魔術道具そのものには魔力はないので、持っているだけでは何の効果もない。
逆に危険もない。
祓魔士からしてみると、そもそもどうやって使うか分からないし、どんな効果があるかも分からない代物ばかり。
だからほとんど見向きもされないし、魔導絵画のように展示や保管がされることもない。
だが、楓太は【リンゴとオレンジの静物】の応用によって、それぞれの使い方や、効果的な魔術との掛け合わせ方などを知ることができる。
その強みを活かし収集して研究をしているのだ。
「……使い方が分かってもさ、だいたい何かの魔術を補助・補強する物が多いから、実用性は低いんだけどね」
「ふーん。じゃあ、今まで魔術道具を誰かにあげたことはないの? 私みたいにさ」
「ほとんどないな。そもそも魔術道具を知らない人も多いし。萌々花にあげたヤツは、持ってるだけで効果があるタイプだったじゃん? それ系は珍しいんだ」
「そっか〜……おっと、話が逸れてしまった。人魚さんの手当てしなきゃ」
「…………これ、借りるよ」
萌々花は棚から魔法陣の入った布を取って、それをテーブルに広げた。
その上にそっと、人魚の入った水槽を置くと、ふうっと大きく息を吐いた。
そのまま魔法陣と水槽の前で手を組み、静かに目を閉じ……ゆっくりと口を開いた。
『輪廻の水、終焉の炎。我が願いに応えて、力を示せ。
弱れる者に力の雨を、衰える者に希望の光を――苦しみがあっても、私は生きたい』
詠唱とともに集中力は高まり、萌々花は眩い光に包まれる。
溢れ出た光は宙を漂い、魔法陣に吸い寄せられていく。
「よし。上手くいきそう! このまま生命的な損傷を回復させて……」
魔法陣に吸い込まれた光は、一段と強い輝きとなって水槽の中へ流れ込み、そして人魚を包み込んだ。
「お……! 動いた? 今――」
眩い光に包まれた人魚のシルエットが、ピクリと動いたように見えて、楓太がはしゃいだ声を上げる。

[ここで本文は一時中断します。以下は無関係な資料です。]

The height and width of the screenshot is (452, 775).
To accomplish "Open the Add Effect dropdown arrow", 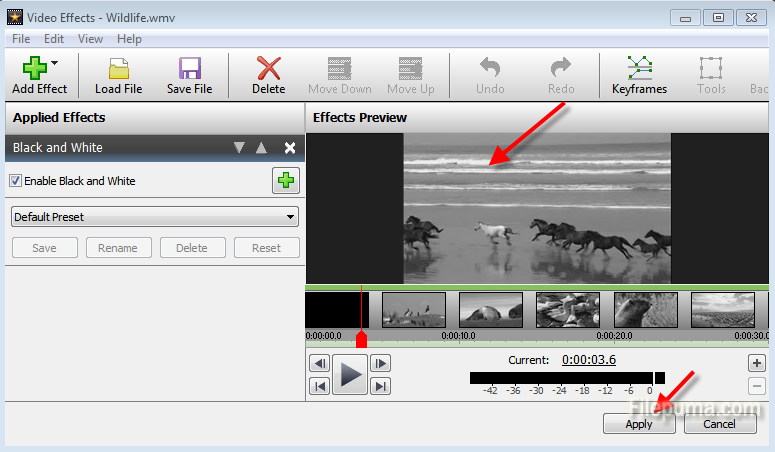I will 54,63.
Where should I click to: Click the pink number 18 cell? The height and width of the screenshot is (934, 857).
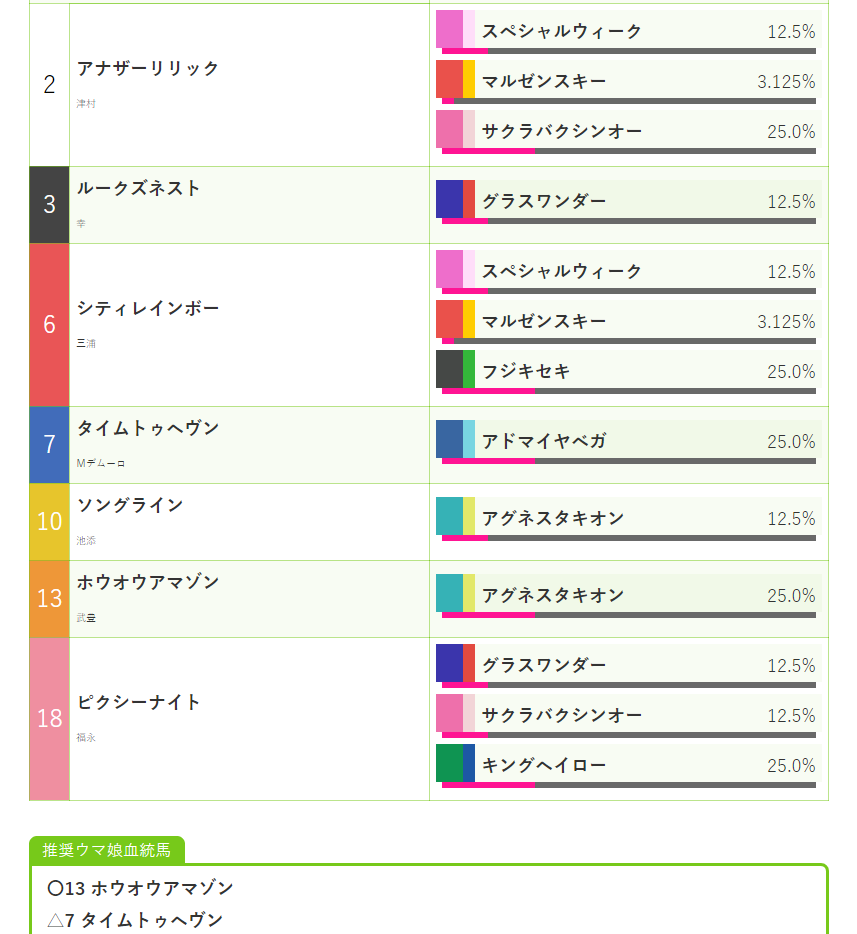(x=49, y=719)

それから何度か弱々しく動いて、しばらくすると大きく呼吸をするように動き出した。
生命力が回復したからだろうか、今までより少し高い位置に浮いている。
「――よし。ここまで……くれば、もう大丈夫かな」
「早いな。結構、体力持ってかれてない? 大丈夫?」
見ると萌々花は肩で息をし、額や頬には汗が滲んでいた。
「たった数十秒使ったただけで、こんなに疲れるとは……はぁ、はぁ……やっぱり使用用途が分かっても、危険は危険だねぇ」
「ほら、水! 無茶するなよ。多分、萌々花じゃなきゃ、今頃ミイラだぞ」
「ありがとう………………ぷはぁ……人魚取りが人魚になるってね」
「……ど、どーゆーこと?」
回復はしたが、まだ意識は戻らない人魚。
呼吸を整えるようにしながら、萌々花は水槽を眺めている。
「キレイ……よかった」
「お疲れ」
「ねぇ、フーちゃん。私、疲れちゃった」
「え、あ、お疲れ様!」
「んーんー! つかーれーたー!!」
「………………え? な、何をお望みで」
ソファに仰向けに転がる萌々花。
楓太はギョッとする――仰向けになったことで萌々花の、丸く形のいい胸が数回、揺蕩った。

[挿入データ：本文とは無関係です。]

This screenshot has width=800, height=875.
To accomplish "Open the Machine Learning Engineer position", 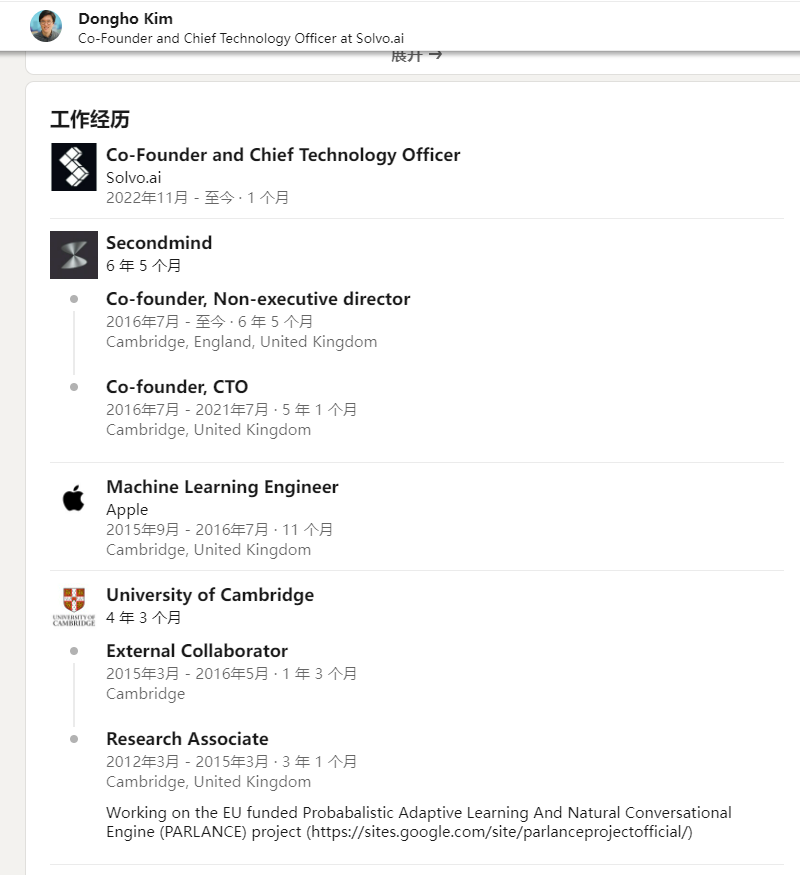I will pos(222,487).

あまりそういう目で見ないように、見ないように努めていた楓太だったが――萌々花は健康的で出るとこは出て、引っ込むところ引っ込んだメリハリのある体型をしている。
見ないようにしていてたとしても、目の前でこうもあけっぴろげに無防備をさらされると、心臓にくるものがあった。
こんな状況で、何かをお願いされて断れるワケがない……いや、楓太はどんな状況であっても萌々花からのお願いを断ることはできない。
極端だが命を賭すことすら、なんとも思っていない。
楓太にとって萌々花とは、それ程までに掛け替えのない存在だった。
幼馴染というだけでは表現しきれない、特別な絆で結ばれた相手だ。
彼女は常に明るく振る舞い、どんな状況でも前向きに進んでいく強さを持っている。
その姿勢は、楓太に勇気を与え続けてくれた。
内面の強さと美しさは、見た目にも滲み出ていて――真っ白に輝くウェーブのかかった髪、翠玉色の瞳。
小ぶりで整った顔立ちに、スレンダーながら女性らしいふくよかさと柔らかさも兼ね備えた体型……楓太に語らせれば、もっと止めどなく彼女の魅力が出てくるだろう。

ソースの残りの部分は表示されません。